The Urban Dictionary defines Clutch as, “To perform under pressure”. For decades, baseball pundits and fans have extolled the virtues of players who supposedly had this trait. Their evidence, however, was only visual and anecdotal. Back in the 1970’s, most people considered Tony Perez of the “Big Red Machine” one of baseball’s best clutch hitters. After all, he had over 100 RBI’s in six seasons between 1967 & 1975. In fact, some would argue that his election to the Hall of Fame was based on this reputation.
Now that baseball is in the age of statistical analysis, our old observations may be called into question. Even a math-challenged fan understands that you can’t get a plethora of RBI’s without baserunners. And, boy, did those Reds teams have baserunners!
Statistics on RBI Percentage (RBI-HR/Runners On) now go back to 1974, so let’s see how our legendary clutch hitter fared in a season where he was an All-Star. Perez had 101 RBI’s, 28 HR’s & 489 runners on base for a RBI percentage of 14.93%. That didn’t even crack the top 50 for the major leagues in ’74! He finished behind household names such as Reggie Smith, Richie Zisk, Jimmy Wynn, Cesar Cedeno & Ted Simmons. The leaders were Jeff Burroughs at 21.18% and Sal Bando at 21.15%.
Our Hall-of-Famer improved considerably in 1975 as he accumulated 109 RBI’s with 20 HR’s and 489 runners on base (again). His percentage improved to 18.20% and he just snuck into the top ten for that season. The only hitters at 20% or higher were Willie Stargell at 20.48% and Thurman Munson at 20.00%.

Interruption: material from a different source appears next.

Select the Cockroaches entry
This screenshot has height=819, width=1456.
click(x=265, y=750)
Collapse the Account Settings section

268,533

As a fan, you certainly have an opinion on today’s clutch hitters but do the stats back you up? In 2016, there were 12 hitters who exceeded the 18.20% that Perez posted in ’75. We’ll only include players who had at least 200 baserunners during the season to eliminate the “small sample size” outliers. These are “Quacker’s Clutch All-Stars” and we’ll see how well their performance aligns with their reputation.
1) Daniel Murphy, Nationals 2B, 21.7% – Proved that his post-season performance in ’15 was no fluke.

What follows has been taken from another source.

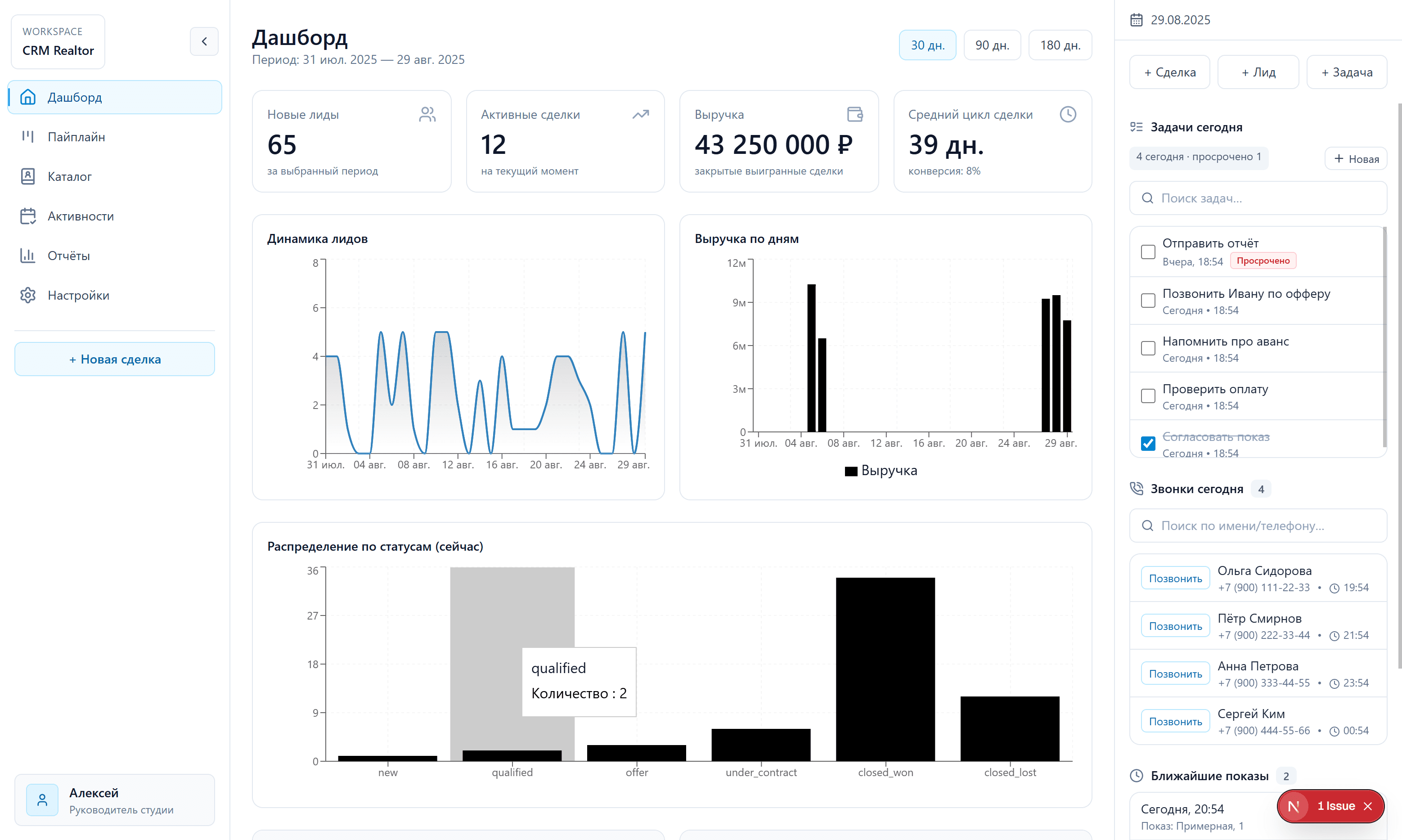
Task: Mark Позвонить Ивану по офферу as done
Action: 1148,301
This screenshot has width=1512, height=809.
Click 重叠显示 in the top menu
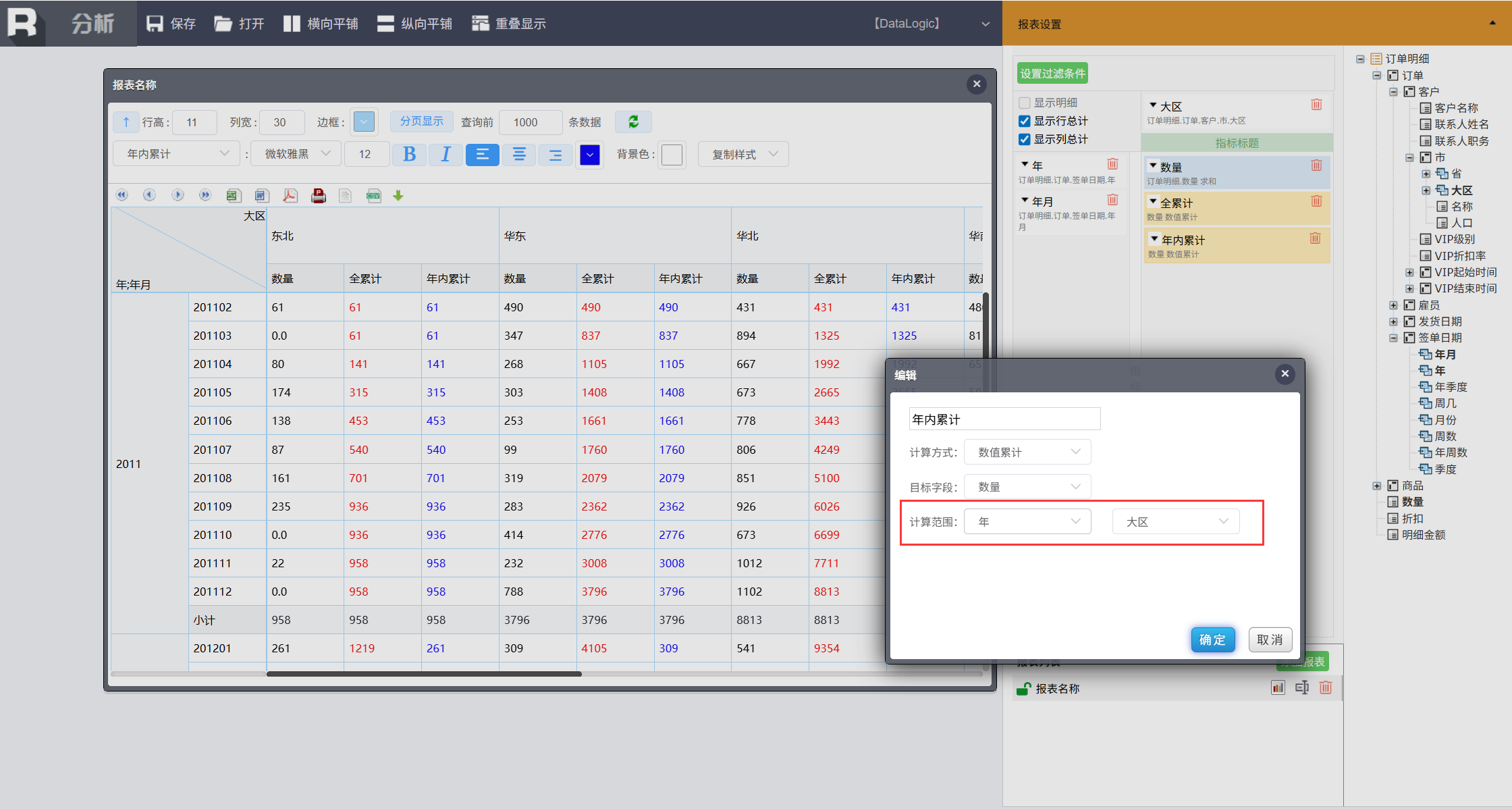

2) David Ortiz, Red Sox DH, 20.8% – This is of the few examples of a player going out on top.
3) Yangervis Solarte, Padres 3B, 20.8% – Under the radar on a lousy team in the Pacific time zone
4 Nolan Arenado, Rockies 3B, 20.6% – He was at the top of this list last season and he’ll only be 26 in 2017.

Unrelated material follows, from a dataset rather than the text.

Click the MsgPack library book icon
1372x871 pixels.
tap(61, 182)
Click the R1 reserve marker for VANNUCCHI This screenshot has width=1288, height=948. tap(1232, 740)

5) Mookie Betts, Red Sox OF, 20.1% – If you won’t give the MVP to Mike Trout due to his team’s record, this is the guy who should get your vote.
6) Coco Crisp, Indians OF, 19.7% – Limited playing time but still productive with runners on base.
7) Eric Hosmer, Royals 1B, 18.9% – KC had a disappointing season, but he wasn’t the reason.
8) Nick Hundley, Rockies C, 18.9% – Another part-time player who came through in the right spots.
9) Ryan Schimpf, Padres 2B, 18.8% – Not sure what to make of this when he had 276 AB’s, 20 HR’s, 105 K’s and a .217 BA.
10) Adam Duvall, Reds OF, 18.6% – As a fan, you’ve got to love it when a AAAA, 27 year-old gets a chance to shine.
11) Hanley Ramirez, Red Sox 1B, 18.2% – Turned things around after last year’s poor debut in Beantown.
12) Lonnie Chisenhall, Indians OF, 18.2% – Tempered slightly by his platoon status.
Trout posted a decent number of 17% while probable NL ROY Corey Seager only came in at 12.6%. Historically, Miguel Cabrera has been near the top of this category, but was only at 16.4% this year.
The three worst clutch hitters in baseball were Kolten Wong at 8%, Jace Peterson at 8.6% and Ender Inciarte at 9.1%.